━━ Material supplied
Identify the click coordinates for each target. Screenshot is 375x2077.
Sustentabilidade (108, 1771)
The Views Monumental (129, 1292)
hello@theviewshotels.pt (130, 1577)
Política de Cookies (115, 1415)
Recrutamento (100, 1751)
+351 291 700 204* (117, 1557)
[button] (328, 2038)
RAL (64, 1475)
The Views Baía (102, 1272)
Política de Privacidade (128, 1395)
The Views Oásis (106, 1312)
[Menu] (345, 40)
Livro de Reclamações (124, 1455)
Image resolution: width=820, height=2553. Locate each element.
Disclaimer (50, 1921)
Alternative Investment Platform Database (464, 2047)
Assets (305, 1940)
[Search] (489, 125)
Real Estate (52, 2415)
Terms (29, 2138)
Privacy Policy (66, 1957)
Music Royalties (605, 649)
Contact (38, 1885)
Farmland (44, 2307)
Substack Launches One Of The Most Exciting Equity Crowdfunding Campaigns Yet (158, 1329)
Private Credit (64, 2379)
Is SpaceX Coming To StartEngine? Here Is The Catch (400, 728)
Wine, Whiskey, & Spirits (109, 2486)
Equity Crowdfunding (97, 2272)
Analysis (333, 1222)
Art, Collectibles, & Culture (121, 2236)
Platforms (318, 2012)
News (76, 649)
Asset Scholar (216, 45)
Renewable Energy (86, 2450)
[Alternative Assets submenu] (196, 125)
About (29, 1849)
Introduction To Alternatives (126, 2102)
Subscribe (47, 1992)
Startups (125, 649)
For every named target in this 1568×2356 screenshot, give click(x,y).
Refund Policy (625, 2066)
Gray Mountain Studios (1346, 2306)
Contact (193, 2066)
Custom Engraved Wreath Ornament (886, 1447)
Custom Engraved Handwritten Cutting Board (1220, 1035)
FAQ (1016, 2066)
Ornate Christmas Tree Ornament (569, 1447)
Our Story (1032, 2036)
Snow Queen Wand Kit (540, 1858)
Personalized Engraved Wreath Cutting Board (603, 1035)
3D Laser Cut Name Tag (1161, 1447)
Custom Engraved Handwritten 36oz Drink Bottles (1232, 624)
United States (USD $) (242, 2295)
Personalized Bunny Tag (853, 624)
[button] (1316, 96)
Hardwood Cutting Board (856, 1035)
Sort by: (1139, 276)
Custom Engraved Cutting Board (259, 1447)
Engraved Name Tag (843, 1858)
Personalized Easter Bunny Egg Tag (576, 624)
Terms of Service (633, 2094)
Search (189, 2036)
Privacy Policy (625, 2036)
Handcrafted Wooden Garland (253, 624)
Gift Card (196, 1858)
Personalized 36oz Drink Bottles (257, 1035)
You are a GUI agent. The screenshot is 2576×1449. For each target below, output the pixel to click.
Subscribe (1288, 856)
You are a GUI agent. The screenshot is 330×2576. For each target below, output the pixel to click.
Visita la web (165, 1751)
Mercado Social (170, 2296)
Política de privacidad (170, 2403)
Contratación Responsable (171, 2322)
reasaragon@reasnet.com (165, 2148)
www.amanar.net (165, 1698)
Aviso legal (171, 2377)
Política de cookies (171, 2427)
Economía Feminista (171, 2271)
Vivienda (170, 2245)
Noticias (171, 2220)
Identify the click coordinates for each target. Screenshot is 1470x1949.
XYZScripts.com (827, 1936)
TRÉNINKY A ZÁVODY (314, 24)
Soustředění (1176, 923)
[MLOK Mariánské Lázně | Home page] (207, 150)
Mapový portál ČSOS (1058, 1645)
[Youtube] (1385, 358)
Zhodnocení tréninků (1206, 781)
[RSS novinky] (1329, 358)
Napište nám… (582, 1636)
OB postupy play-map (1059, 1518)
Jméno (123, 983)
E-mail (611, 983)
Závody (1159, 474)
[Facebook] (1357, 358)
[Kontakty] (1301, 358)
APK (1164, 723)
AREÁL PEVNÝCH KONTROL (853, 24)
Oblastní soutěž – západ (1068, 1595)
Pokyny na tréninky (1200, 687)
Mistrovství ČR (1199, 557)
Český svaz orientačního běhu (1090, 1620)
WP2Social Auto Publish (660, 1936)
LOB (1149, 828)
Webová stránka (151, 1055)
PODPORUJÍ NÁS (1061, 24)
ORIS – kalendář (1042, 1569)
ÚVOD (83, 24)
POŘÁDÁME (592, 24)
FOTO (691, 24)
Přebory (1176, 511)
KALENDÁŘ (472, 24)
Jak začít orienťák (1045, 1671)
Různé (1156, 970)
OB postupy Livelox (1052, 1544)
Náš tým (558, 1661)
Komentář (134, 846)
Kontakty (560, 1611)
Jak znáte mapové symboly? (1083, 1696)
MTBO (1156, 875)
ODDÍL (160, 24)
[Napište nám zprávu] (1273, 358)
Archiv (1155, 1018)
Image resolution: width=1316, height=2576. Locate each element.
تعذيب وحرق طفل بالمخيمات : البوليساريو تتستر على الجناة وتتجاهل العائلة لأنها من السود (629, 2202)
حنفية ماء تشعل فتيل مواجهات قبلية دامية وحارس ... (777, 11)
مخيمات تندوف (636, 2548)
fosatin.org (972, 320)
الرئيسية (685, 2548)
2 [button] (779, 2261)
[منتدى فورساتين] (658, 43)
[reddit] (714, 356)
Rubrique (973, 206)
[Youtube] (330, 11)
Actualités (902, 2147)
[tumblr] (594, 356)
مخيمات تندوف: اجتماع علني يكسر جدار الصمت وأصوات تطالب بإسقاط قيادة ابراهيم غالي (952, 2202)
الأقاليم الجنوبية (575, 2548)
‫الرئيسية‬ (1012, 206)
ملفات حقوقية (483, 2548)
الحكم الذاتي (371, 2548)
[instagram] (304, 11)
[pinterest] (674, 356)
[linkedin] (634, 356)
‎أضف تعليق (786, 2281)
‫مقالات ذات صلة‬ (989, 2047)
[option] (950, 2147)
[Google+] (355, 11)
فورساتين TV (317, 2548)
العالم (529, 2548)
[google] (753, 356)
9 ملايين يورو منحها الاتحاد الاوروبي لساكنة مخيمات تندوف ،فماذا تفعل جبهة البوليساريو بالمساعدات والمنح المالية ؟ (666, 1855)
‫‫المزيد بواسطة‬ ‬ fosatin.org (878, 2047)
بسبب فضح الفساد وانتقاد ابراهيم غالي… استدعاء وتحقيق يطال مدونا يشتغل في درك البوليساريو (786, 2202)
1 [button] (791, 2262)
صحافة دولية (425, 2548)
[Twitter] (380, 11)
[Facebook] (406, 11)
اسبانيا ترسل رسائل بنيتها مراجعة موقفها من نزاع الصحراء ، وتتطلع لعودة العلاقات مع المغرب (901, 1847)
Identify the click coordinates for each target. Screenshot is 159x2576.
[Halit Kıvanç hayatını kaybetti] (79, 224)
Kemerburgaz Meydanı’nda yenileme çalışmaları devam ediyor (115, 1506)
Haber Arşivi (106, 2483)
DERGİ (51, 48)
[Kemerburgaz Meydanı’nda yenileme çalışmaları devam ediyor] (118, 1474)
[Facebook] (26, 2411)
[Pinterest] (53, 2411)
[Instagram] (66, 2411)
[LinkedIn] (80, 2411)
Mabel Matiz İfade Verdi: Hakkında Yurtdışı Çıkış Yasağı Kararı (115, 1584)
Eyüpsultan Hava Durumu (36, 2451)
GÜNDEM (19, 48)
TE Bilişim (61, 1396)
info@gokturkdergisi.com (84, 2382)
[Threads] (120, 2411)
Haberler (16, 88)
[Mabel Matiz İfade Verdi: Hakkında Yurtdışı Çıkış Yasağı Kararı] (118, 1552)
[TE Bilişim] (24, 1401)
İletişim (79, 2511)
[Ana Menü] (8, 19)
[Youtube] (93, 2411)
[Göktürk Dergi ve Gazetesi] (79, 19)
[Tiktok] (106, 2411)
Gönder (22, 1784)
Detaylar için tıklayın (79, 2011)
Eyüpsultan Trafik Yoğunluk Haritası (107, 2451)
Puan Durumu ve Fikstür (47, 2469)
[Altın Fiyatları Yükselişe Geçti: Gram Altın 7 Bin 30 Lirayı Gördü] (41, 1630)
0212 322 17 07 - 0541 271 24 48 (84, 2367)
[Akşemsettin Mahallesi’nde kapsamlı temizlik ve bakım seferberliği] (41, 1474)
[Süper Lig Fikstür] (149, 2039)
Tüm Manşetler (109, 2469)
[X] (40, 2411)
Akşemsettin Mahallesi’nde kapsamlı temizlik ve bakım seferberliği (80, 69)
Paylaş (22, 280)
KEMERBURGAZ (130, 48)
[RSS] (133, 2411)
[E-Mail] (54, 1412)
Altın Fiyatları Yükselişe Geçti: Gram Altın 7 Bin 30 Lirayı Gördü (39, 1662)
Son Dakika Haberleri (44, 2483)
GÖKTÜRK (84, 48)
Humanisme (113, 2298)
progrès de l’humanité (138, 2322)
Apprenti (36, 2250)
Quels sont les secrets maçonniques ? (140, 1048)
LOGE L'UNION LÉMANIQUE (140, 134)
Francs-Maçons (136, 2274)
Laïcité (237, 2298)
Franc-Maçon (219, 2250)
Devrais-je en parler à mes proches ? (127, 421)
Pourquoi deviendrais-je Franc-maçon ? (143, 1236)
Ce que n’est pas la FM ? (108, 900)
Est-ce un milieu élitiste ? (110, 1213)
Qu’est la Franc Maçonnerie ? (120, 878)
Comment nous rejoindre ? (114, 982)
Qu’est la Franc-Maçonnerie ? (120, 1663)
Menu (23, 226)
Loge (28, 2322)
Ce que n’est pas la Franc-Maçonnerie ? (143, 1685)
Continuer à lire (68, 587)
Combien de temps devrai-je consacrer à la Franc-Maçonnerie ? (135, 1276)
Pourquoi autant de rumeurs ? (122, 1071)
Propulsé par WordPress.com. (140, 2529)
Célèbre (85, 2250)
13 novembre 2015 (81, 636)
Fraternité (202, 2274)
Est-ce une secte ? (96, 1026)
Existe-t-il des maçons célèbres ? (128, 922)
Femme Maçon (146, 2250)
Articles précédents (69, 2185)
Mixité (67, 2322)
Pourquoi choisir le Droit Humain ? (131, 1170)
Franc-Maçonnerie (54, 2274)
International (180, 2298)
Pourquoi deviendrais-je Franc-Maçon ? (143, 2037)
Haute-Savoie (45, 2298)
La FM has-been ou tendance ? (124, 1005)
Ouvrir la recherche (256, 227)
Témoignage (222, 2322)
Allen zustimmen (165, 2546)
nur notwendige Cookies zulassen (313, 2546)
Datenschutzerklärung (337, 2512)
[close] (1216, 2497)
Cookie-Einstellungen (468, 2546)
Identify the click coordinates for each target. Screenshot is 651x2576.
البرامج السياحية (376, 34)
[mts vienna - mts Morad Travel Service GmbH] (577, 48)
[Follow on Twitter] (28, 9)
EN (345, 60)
━━━━
**Exercise:** Look in the material above for the line with "Privacy Policy (66, 1957)" and the line with "Equity Crowdfunding (97, 2272)", and transcribe exactly those lines and all lines between them, nothing more.

**The completed task:**
Privacy Policy (66, 1957)
Music Royalties (605, 649)
Contact (38, 1885)
Farmland (44, 2307)
Substack Launches One Of The Most Exciting Equity Crowdfunding Campaigns Yet (158, 1329)
Private Credit (64, 2379)
Is SpaceX Coming To StartEngine? Here Is The Catch (400, 728)
Wine, Whiskey, & Spirits (109, 2486)
Equity Crowdfunding (97, 2272)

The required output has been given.